La responsabilidad de cooperar y el impulso a la integración latinoamericana motivan también la iniciativa de Chile de impulsar un Grupo Salvadoreño de Amistad con la Paz en Colombia. La historia reciente de la política exterior chilena registra algunos capítulos. Junto a Argentina, Brasil y Estados Unidos  fue garante en las tratativas para poner fin a la guerra entre Ecuador y Perú en 1995. El Acta de Brasilia selló la paz en una emotiva ceremonia de la que fui testigo tres años después.


Asimismo, como parte de la Misión de Estabilización de Naciones Unidas en Haití (MINUSTAH), Chile promovió la coordinación entre los ministerios de Defensa y las Cancillerías de los países latinoamericanos integrantes de la Misión, para levantar una posición común y más próxima a la realidad del pueblo haitiano cada vez que el Consejo de Seguridad discutía directrices y normativas para una reedición del mandato de la ONU.

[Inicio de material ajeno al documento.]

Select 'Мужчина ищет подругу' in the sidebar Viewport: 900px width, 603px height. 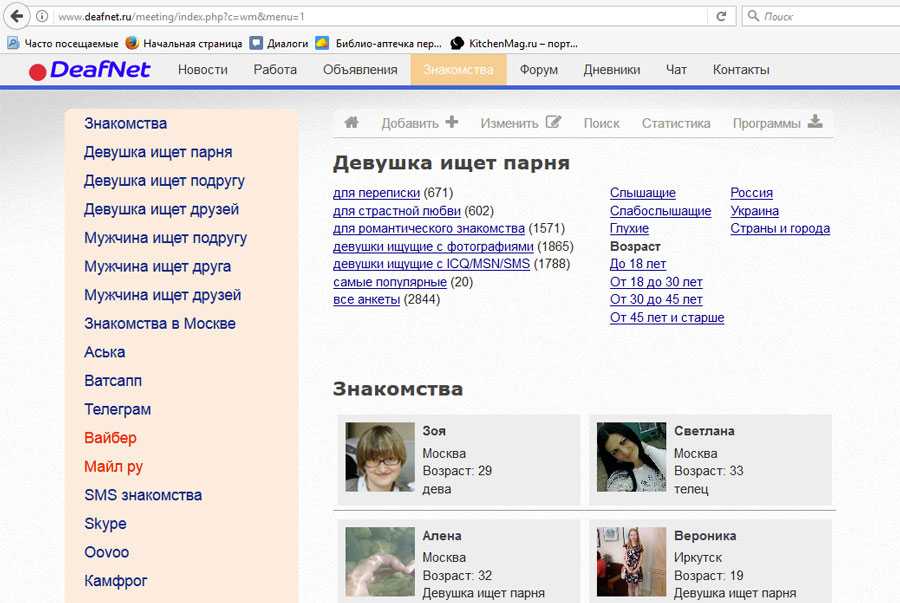click(165, 238)
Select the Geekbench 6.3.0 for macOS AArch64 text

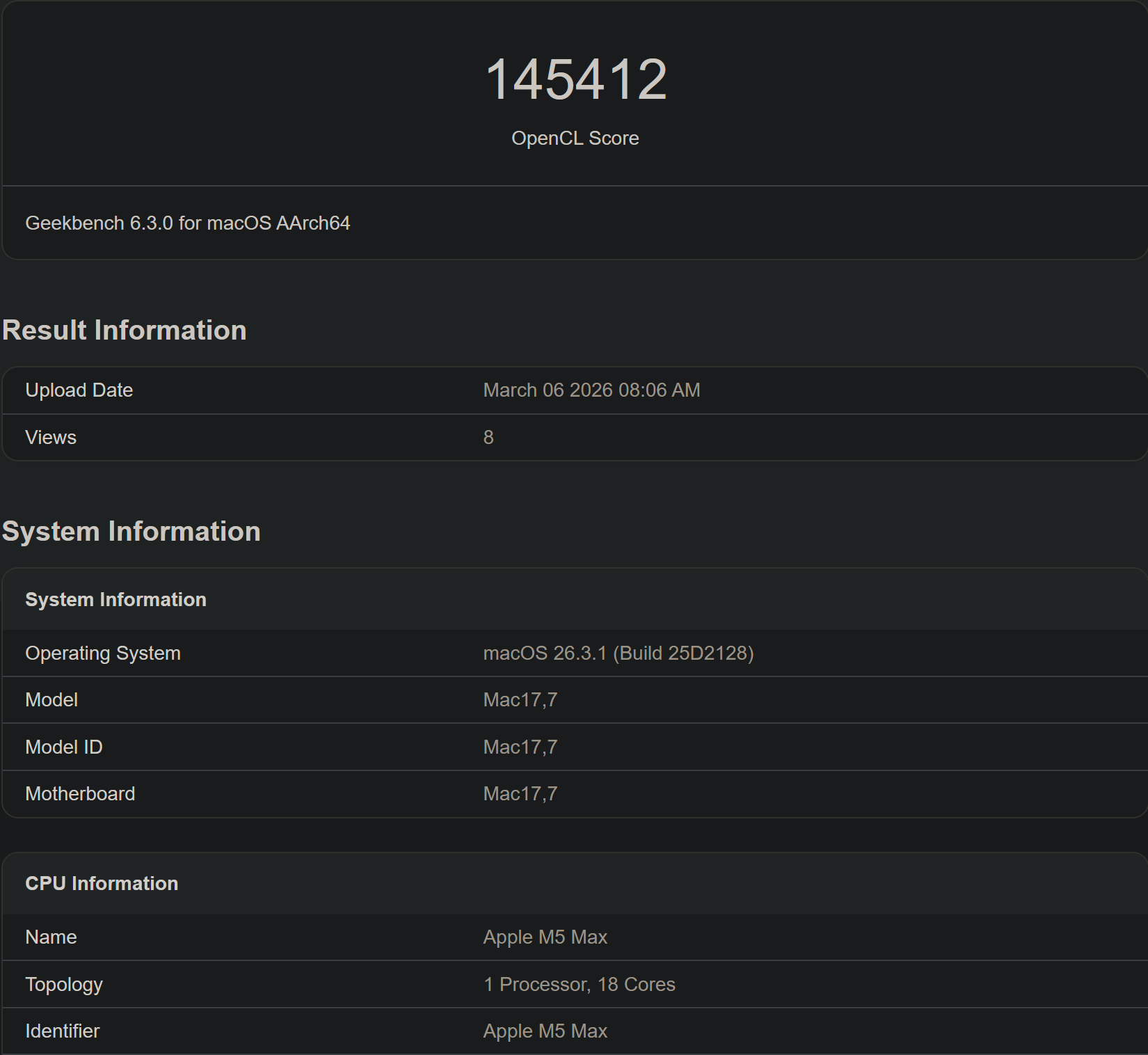click(187, 223)
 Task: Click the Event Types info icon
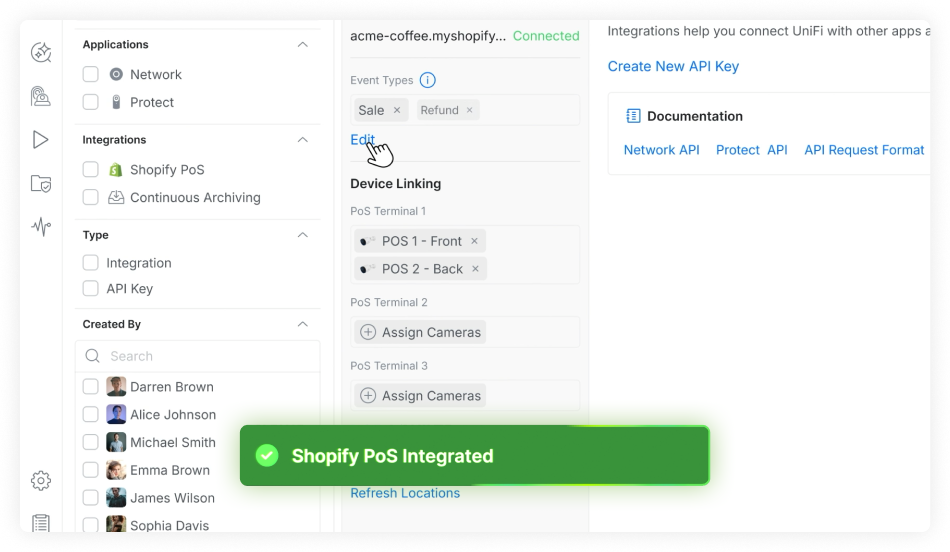(428, 80)
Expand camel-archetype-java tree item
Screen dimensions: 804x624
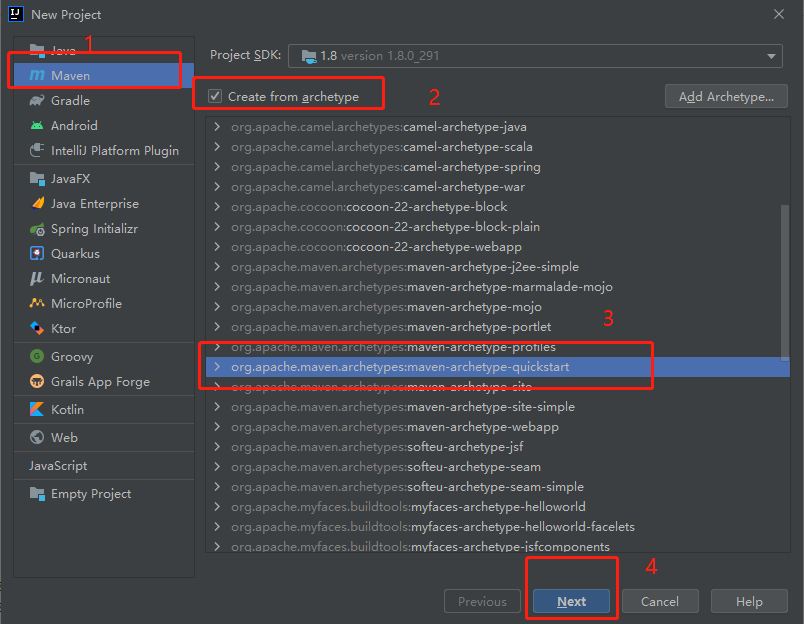[x=217, y=127]
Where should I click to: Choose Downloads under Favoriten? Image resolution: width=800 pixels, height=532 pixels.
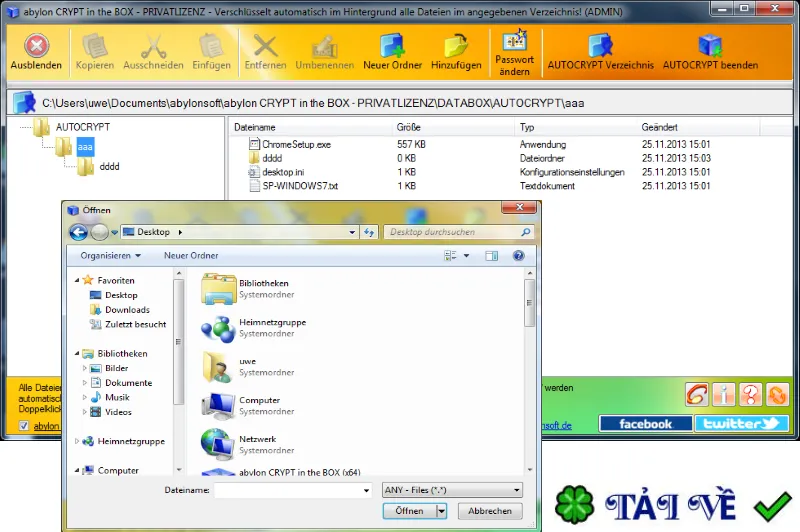(127, 310)
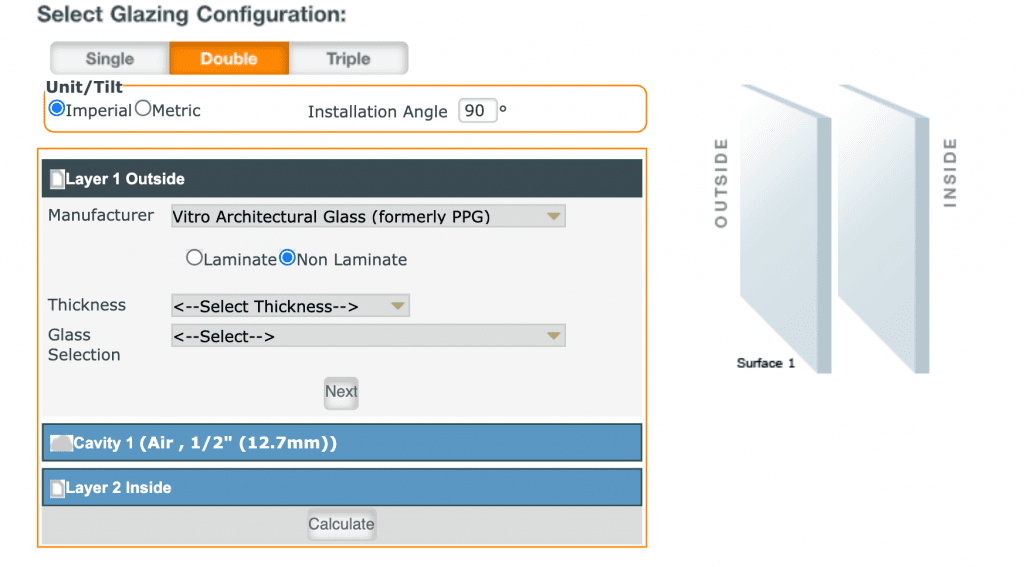Select the Non Laminate radio option

click(288, 258)
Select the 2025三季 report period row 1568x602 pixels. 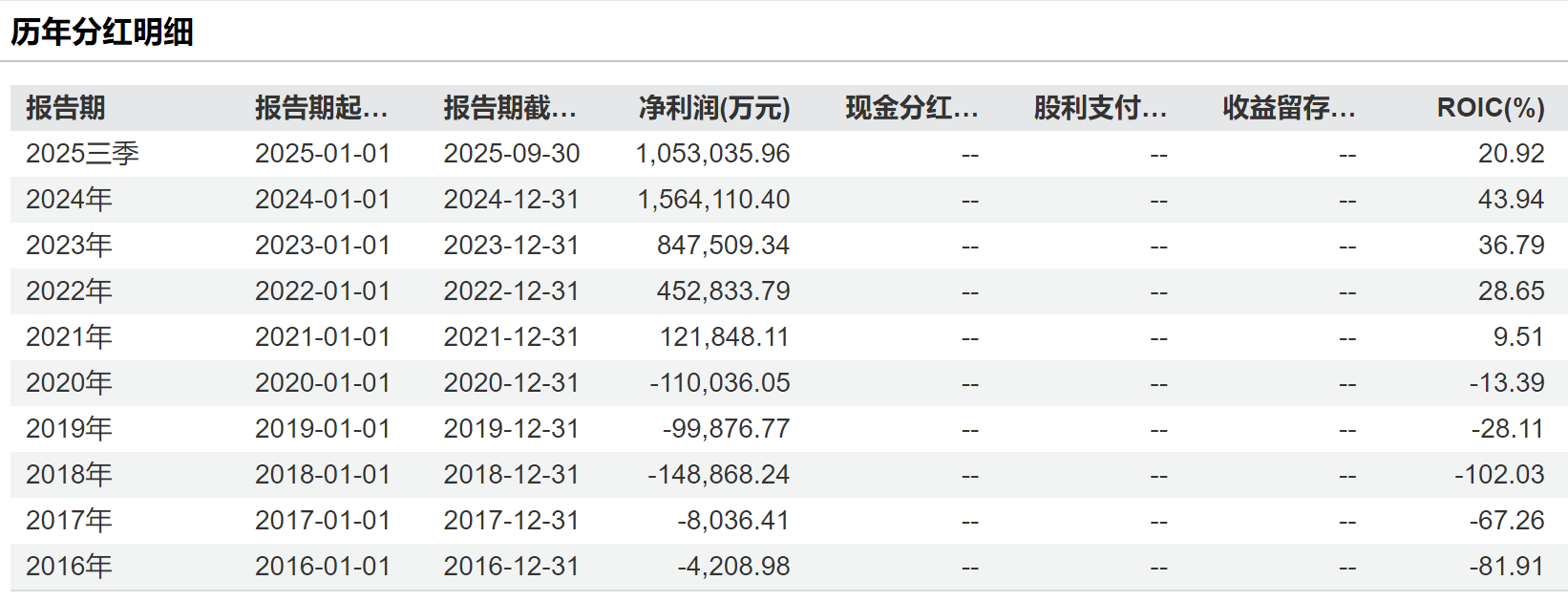click(82, 154)
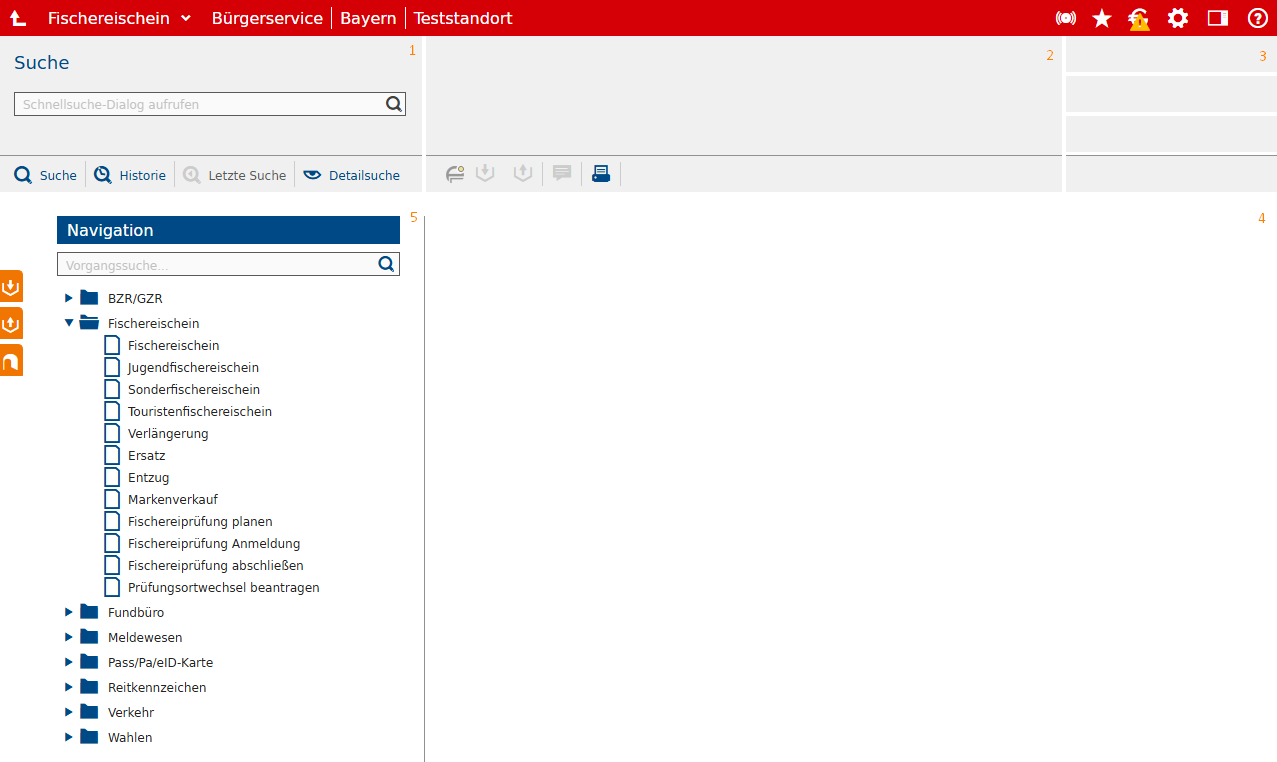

Los Grupos de Amistad con la Paz en Colombia se inscriben en esos principios y convicciones. Ya se formó el primero, el 14 de septiembre en Santiago de Chile. Pero el referente salvadoreño tiene especial interés, tanto por la historia política reciente del país como por la experiencia de los integrantes del nuevo Grupo: algunos fueron protagonistas en la negociación que culminó con el Acuerdo de Chapultepec, mientras otros son académicos o actores políticos relevantes de la postguerra salvadoreña.